= SOURCE EXTRACT =
With all the challenges we have had in the last two years I am looking to focus on growth again, which is much more positive than adapting to the loss of a milk cheque or a chunk of your herd to TB. These two factors made it look like we specialised in a uniquely unprofitable system of low output, high input, a system not normally favoured by bank managers.

 

This year as our heifers come in the herd should grow again and we are using some new tactics to increase yield from grass with new software to analyse grass growth, so hopefully we will lower our cost base and increase farm output too.

Take-home messages

A few weeks ago I attended my first NFU conference. It was an excellent couple of days. I think my take home messages were the world inventory for food is running lower each year, which will no doubt stimulate prices and political interference; that political interference and protectionism have a history of making markets dysfunctional; that markets need transparency to work for buyer and sellers; and that in the supermarket world, the big growth area is in Aldi and Lidl, with only Sainsburys doing well out of the big five.

 

On the one hand, farming looks like it is the place to be according to Wall Street investor Jim Rogers, with him forecasting good times and fast cars for all of us, but on the other hand we see in the last few weeks big supermarkets trying to create additional footfall by increasing ‘value’ to customers by reducing four-pint poly packs. They may ease their consumer’s consciences by stating their farmers get a fair price, but that is only on the liquid milk sold, which is a small proportion of the dairy products sold through stores.

 

So the underlying trend looks upward for some commodities, but in the short term I am dismayed there may be a new round of price cuts for dairy as the big supermarkets try and compete for market share.

= MATERIAL PROVIDED =
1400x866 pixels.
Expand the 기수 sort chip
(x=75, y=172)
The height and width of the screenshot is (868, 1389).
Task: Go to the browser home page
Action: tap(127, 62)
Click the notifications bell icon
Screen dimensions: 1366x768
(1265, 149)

= YOUR OBJECTIVE =
According to the text on dairy farming, which supermarkets are the big growth area?

= TASK SOLUTION =
Aldi and Lidl.